She shook me urgently, and I started to cry, shaking my head in growing anxiety.
“Oh, darling.” She softened for a moment, pulling me close and hugging me tightly to her bosom. She smelled so sweet, like fresh salt and the white flowers she would tuck all around our rooms. I clung to her, crying, for just a few moments, before she pushed me back into Germand’s waiting arms.
“No. Ma? Maaaaa!”
 I started to scream and cry for her, but she pushed me away, her own eyes bright.
“Rane, you must go now. Go! Don’t say anything about us. Be good. I love you.” 

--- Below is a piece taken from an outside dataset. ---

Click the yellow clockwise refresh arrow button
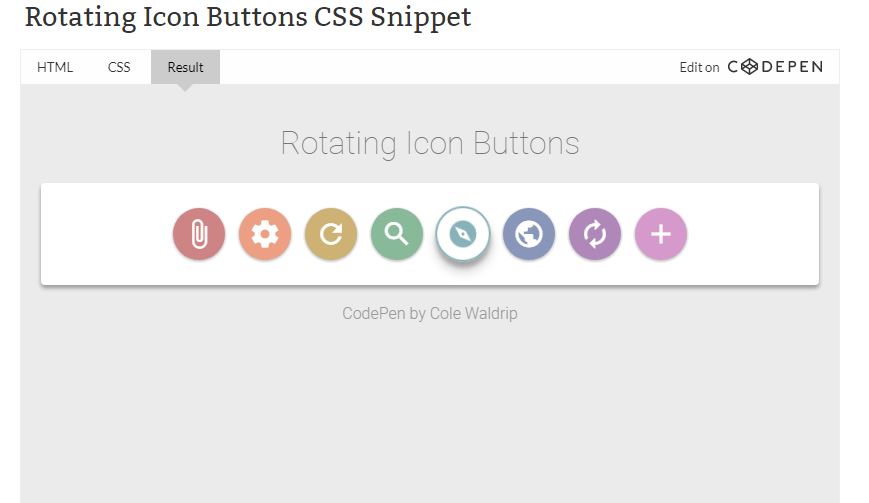869x503 pixels. (331, 234)
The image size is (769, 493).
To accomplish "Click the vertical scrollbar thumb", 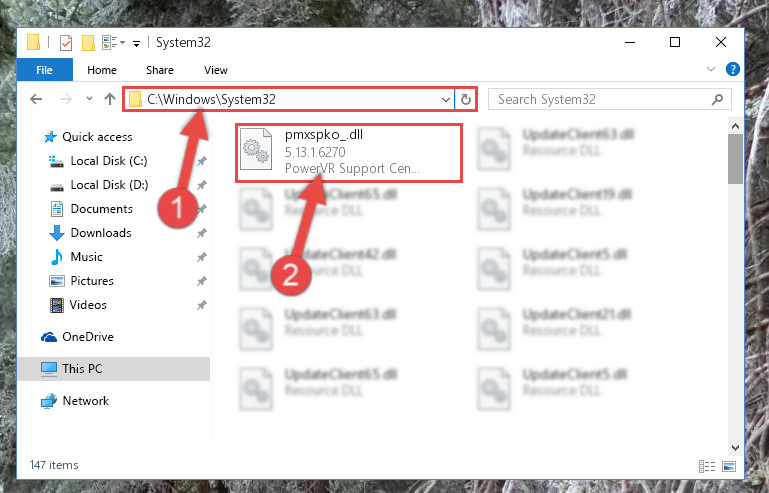I will (x=735, y=158).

She looked at me, her eyes full of love, as if trying to memorize my features. I looked back at her, my eyes full of fear. A single tear dropped onto her cheek before she abruptly turned and started running the other way.
I tried to follow her, but Germand caught me and started hauling me in the opposite direction, away from the Outer Gates towards the lower levels and the beaches. I started screaming and fighting and with him.
“Ma! Da! Maaa!” I clawed at the arms restraining me until Germand had to pick me up and restrain me.
“Hush, child Rane. Hush. We have to go. I will take care of you.” 
I stopped thrashing, finally falling limp with my sobs. I was a good mer, always obedient. Though I wanted to disobey, I also wanted to do what my ma had asked. Still, Germand set me back down carefully as if afraid I would try and run away, a cautious hand still against my back.
A splintering crash shook the walls and suddenly a roar of voices flooded the far end of the hall where my mother had been heading.
“Run, Rane, now! Don’t look back!” Germand shouted as he grabbed my wrist and started pulling me along.
I ran away, crying, confused and scared.
But I looked back.
Why did I look back?
Flash.
Tightening, spasms threatening to choke me into myself, to force my mind to explode. A thought floated through all the mess – No more. Stop. I must stop… I… I…
Scaly, damp hands with thick claws slowly made their way across my face and down my body until they came to my hip.
I shuddered in disgust and fear, and tried to back away, but the wall behind me stopped me after only a couple of steps.
“No, please, no.” 
My voice was thin and weak, only a child’s.
The grotesque hands reached out and grabbed me, a low chuckle filling the air.
“Grasne s’lnth rrsng rlan.”
Such a sweet smell of fear.
Flash.
I…am. A whole. Find those pieces – those parts of…me.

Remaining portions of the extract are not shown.